—De las más bonitas que he visto jamás, podrías dedicarte a ello profesionalmente.

—Al principio pensé que quizá estaba rizando un poco el rizo. No quería que creyeras que planeaba una velada romántica con ánimo de seducirte a los postres —comentó guiñándole un ojo con expresión traviesa—, pero luego he decidido que, después de lo que has trabajado esta noche, te mereces lo mejor de lo mejor.

—Muchas gracias, mademoiselle —contestó Leopold haciendo una elegante reverencia, a pesar de que todavía sujetaba la fuente de pasta entre sus manos.

—Traeré el agua y el pan —dijo Cat y al volver aprovechó para rellenar la copa de vino de su vecino—. Siéntate. A partir de ahora yo me encargo de todo —la joven se sentó frente a él, se sirvió una buena ración de pasta y, expectante, se llevó un tenedor a la boca.

—Hmm. Delicioso —declaró Catalina paladeando la mezcla de sabores con los ojos cerrados, lo que provocó que Leopold se sintiera absurdamente orgulloso por su comentario.

A pesar de los temores de Leopold, la cena resultó un éxito; charlaron de diversos temas y, aunque en muchos de ellos sus opiniones no coincidían en absoluto, la conversación resultó muy animada. Gallagher disfrutó de la experiencia de hablar con una mujer sin preocuparse por tener que deslumbrarla y pensó que Catalina, cuando no pretendía resultar irritante, era una persona divertida y encantadora. De pronto, la idea de ser amigo suyo lo atraía; nunca había tenido una amiga del sexo femenino.

—Tengo una gran noticia… —anunció Cat de repente.

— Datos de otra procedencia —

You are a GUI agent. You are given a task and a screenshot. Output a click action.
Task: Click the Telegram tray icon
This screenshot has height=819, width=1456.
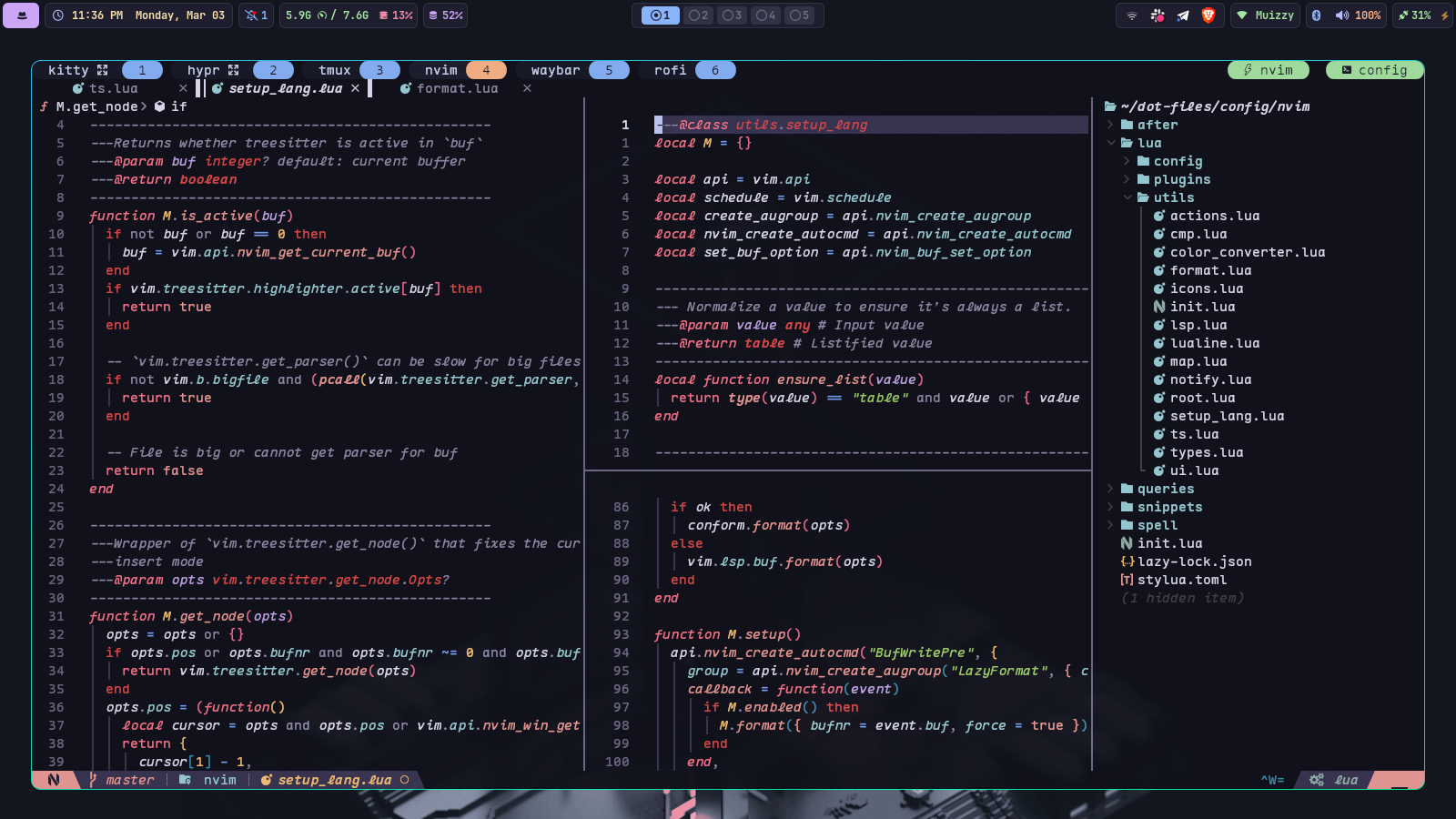click(x=1183, y=15)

—Cuenta —Leopold se vio obligado a parpadear para resistir el fulgor dorado de sus ojos.

—Una persona anónima ha comprado el cuadro de Peter. ¿Sabes cuánto ha pagado por él? —preguntó con la boca llena, al tiempo que gesticulaba con los cubiertos.

—Ni idea —contestó Leopold, pensando en el lienzo que colgaba ahora de una de las paredes de su dormitorio.

—Lo suficiente para que podamos reformar el edificio y todavía nos sobre un poco para nuevos proyectos —el hombre casi podía palpar el entusiasmo de su vecina.

—Vaya, me alegro.

—Es increíble. Da la sensación de que vivimos en un mundo espantoso y egoísta en el que todos estamos tan ocupados que no tenemos tiempo para a pensar en nadie más que en nosotros mismos, pero cuando las cosas se ponen realmente mal, siempre surge un alma generosa para echar un cable.

—Eres una romántica —afirmó Leopold revolviéndose incómodo en su silla.

—Y tú un cínico —replicó Cat con indignación.

—Llevo mucho tiempo viviendo en el mundo real y sé que las cosas no son tan bonitas como tú las pintas —respondió, flemático, llevándose la copa a los labios.

—Pues estás equivocado y ahí tienes la prueba —Catalina lo miró, triunfante.

Cuando terminaron de cenar, Cat no le dejó recoger ni un tenedor; lo llevó todo a la cocina y le dijo que ya lo lavaría más tarde. Enseguida quitó el mantel y sacó un tablero de ajedrez en el que colocó las antiguas piezas de marfil de su tío Paul.

—No sé si mi cabeza está muy despejada después de la comilona y la copa de vino.

—Excusas —respondió él—. Yo acabo de llegar de Nueva York y he comido y bebido más que tú.

«Aunque no mucho más», pensó para sí, pues su vecina había repetido dos veces.

La verdad era que cocinar para una mujer como ella, que disfrutaba con la comida —no como Alison que se limitaba a hacer montoncitos con el tenedor—, era un auténtico placer.